(PROVIDED ENTRIES Opens)

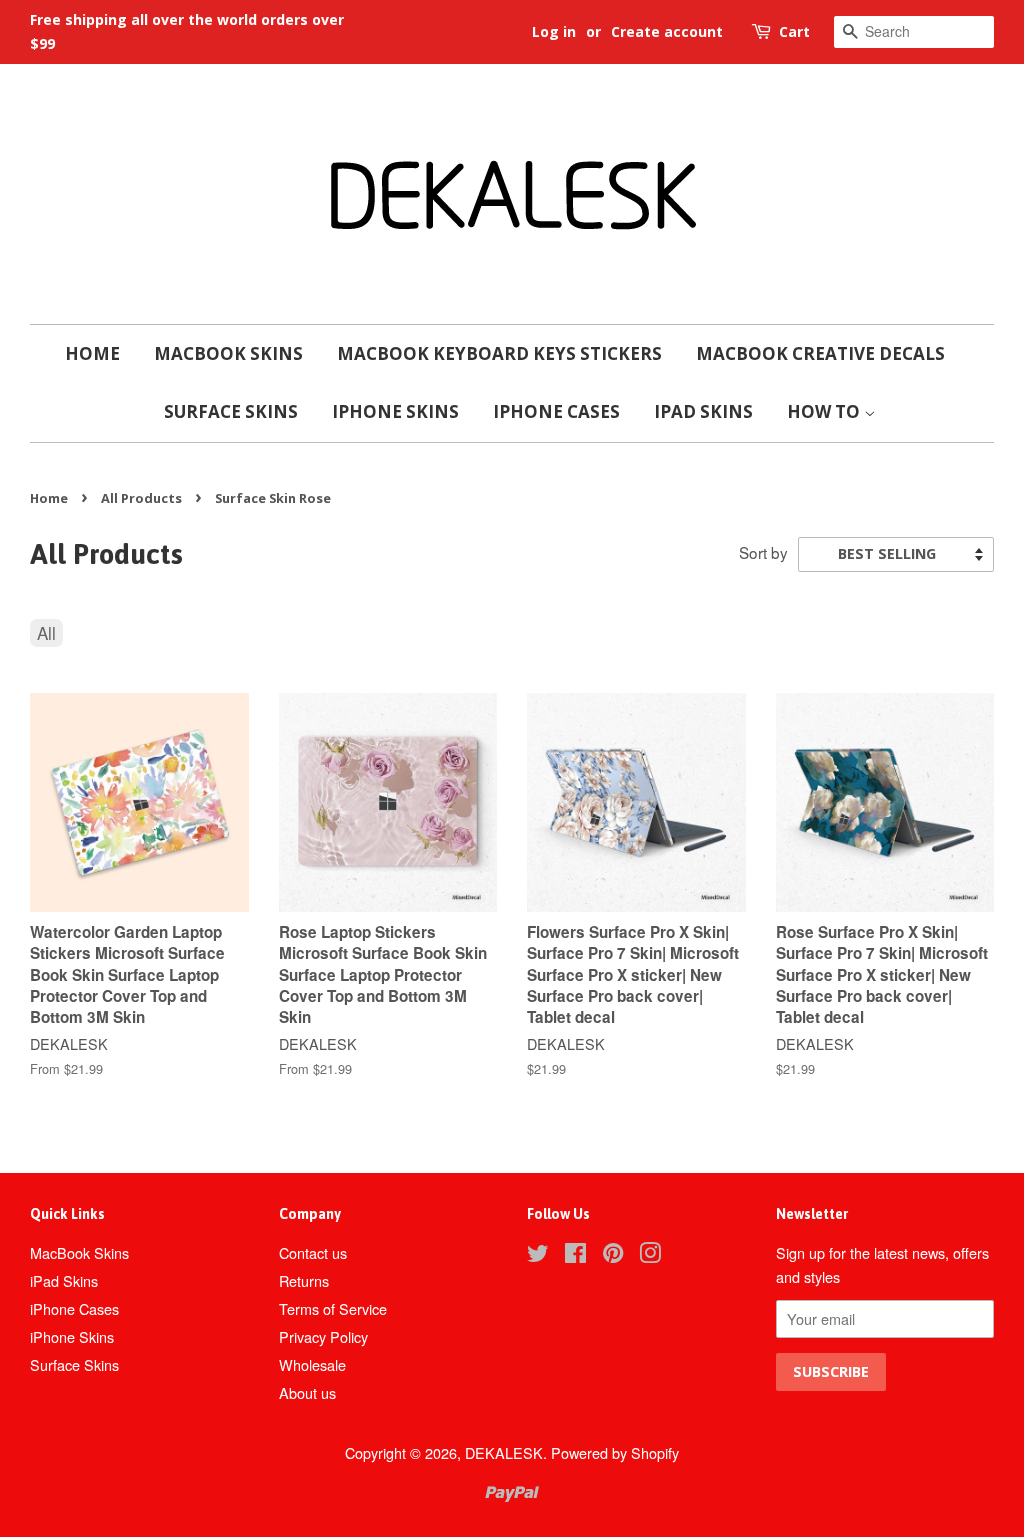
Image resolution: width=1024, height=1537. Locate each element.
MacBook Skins (228, 353)
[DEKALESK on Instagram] (650, 1255)
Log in (554, 31)
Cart (794, 31)
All (46, 632)
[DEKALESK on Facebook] (575, 1255)
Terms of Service (333, 1308)
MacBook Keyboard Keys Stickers (499, 353)
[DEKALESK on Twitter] (538, 1255)
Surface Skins (231, 411)
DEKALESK (504, 1452)
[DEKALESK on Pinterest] (613, 1255)
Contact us (313, 1252)
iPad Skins (703, 411)
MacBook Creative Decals (820, 353)
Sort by (763, 552)
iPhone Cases (556, 411)
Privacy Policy (323, 1336)
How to (825, 411)
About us (307, 1392)
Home (92, 353)
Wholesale (312, 1364)
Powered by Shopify (615, 1452)
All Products (141, 498)
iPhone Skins (395, 411)
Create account (667, 31)
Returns (304, 1280)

(PROVIDED ENTRIES Closes)

Please copy the lines above from the line with "DEKALESK (504, 1452)" up to and including the line with "About us (307, 1392)", exactly as written and with nothing else.

DEKALESK (504, 1452)
[DEKALESK on Pinterest] (613, 1255)
Contact us (313, 1252)
iPad Skins (703, 411)
MacBook Creative Decals (820, 353)
Sort by (763, 552)
iPhone Cases (556, 411)
Privacy Policy (323, 1336)
How to (825, 411)
About us (307, 1392)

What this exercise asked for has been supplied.